Failed Prediction About Variability Vs. Size Of Fragments

    Perhaps the biggest failing of the metallurgical explanation is its seriously wrong prediction for variations as a function of fragment size. The article contains this prediction, but not explicitly. The metallurgical picture predicts that the smaller the fragments, the more they will vary in antimony (because the variations are purportedly caused by "microsegregation," or differences within grains). Small fragments can come from different places within a grain, whereas larger fragments will span multiple grains and thus average out the differences within grains.
    Here are the article's actual sentences to this effect:

    General statement: "… if the sample size of a lead specimen approaches the grain size [i.e., decreasing—KAR], and the antimony and copper trace elements are segregated at the boundaries, then the variability of sample compositions will increase [as fragment size decreases—KAR]."
    Statements for small fragments: (a) "However, if the samples are only the size of, e.g., one to three grains, then each sample will likely contain different relative proportions of grain-boundary and interior grain material. This situation can result in increased compositional variability among ostensibly equivalent samples." (b) "Certainly, 5–10 mg samples should be suspect with respect to being representative of the bulk composition."
    Statement for larger fragments: "… if all samples were large enough to contain on the order of 50 or more grains [meaning grain as crystal of lead, not unit of weight—KAR], they will encompass a good average quantity of both grain-boundary material and interior grain material and will be reasonably representative of the true average composition of the alloy."

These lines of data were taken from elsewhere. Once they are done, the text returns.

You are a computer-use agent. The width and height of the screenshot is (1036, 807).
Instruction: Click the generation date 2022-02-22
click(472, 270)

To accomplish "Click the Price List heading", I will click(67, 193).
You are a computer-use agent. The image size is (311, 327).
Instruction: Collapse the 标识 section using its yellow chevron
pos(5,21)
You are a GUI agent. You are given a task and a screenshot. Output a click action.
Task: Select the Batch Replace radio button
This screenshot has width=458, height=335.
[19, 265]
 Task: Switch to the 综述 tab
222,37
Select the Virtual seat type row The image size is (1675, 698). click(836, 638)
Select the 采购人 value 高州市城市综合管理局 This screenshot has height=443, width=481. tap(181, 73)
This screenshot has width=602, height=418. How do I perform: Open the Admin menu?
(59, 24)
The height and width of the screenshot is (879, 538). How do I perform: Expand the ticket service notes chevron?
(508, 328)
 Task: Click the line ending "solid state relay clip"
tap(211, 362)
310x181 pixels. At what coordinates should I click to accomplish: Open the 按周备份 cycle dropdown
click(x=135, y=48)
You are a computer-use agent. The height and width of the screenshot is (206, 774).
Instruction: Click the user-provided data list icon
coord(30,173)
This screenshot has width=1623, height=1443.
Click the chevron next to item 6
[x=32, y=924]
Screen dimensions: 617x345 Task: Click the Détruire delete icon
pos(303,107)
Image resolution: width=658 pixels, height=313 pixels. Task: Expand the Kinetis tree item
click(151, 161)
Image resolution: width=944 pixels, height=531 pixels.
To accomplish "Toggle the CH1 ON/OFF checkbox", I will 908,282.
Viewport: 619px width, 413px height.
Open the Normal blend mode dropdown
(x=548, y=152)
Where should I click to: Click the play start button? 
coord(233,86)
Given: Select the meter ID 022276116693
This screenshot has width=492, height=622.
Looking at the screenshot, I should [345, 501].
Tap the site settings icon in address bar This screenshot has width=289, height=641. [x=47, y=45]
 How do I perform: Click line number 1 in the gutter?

    So the prediction is clear—as fragments (samples) progress from larger to smaller, the variability of their antimony (and other minor elements) will increase. The problem is that actual measurements on WCC/MC lead show exactly the opposite—the variability of antimony decreases as fragments progress from larger to smaller.
    This clear trend can be shown on a figure that I prepared some years ago and that was well known to the authors of this article. Larry Sturdivan and I also included it as Figure 2 in the first of our two articles from 2004.

    The largest sizes, represented by samples from Guinn's 14 individual bullets, have a heterogeneity (standard deviation) of 90% for antimony. At the next-smaller scale, represented by the three individual bullets used for quarter-bullet studies, the heterogeneity was 40% (figure not shown in plot). Within each of the three bullets, the heterogeneity averaged 24%. Within the FBI's replicate analyses of the five fragments from the crime scene, it was a mere 5%. Within the two groups of fragments from the crime scene, it averaged 3%, which is just about the analytical uncertainties.
    Summarized in tabular form, the results look like this:

    In other words, the measured heterogeneities decreased from 90% from bullet to bullet down to <6% (i.e., unmeasurable) for the tiniest fragments. Since the article's metallurgical explanation predicted the opposite, it is clear that the explanation is wrong.

Possible alternative view
    It is possible to view the question of variations in an entirely different light, however. This section attempts to give the article's metallurgical standpoint its due. If you start by accepting that that grain-size variations control the variations of copper and antimony in all the WCC/MC samples, there would be no need to carefully consider their variations in the 14 test bullets and the 12 quarter-bullet samples. All the variations would just be random noise, and so you would never have to consider things like the lack of covariation and the opposite trends of variability with size than are predicted by your theory.
    But I don't think that is good enough. The quarter-bullet data were there in plain sight all the time. Any argument that purports to explain all the data needs to consider ALL the data. This paper, however, missed the critical—and fatal to its theory—variations of antimony in the three bullets that were used for the quarter-bullet samples. One bullet was systematically lower in antimony than were the other two bullets, one was intermediate in concentration, and the last was systematically the lowest in concentration. Grain-size variations alone cannot explain that pattern—something else had to be at work. (See the section "Do We Really Need To Know Metallurgy?" for a few more comments on this critical scale of variation.)
    Thus this alternative point of view cannot justify overlooking this significant piece of data against it.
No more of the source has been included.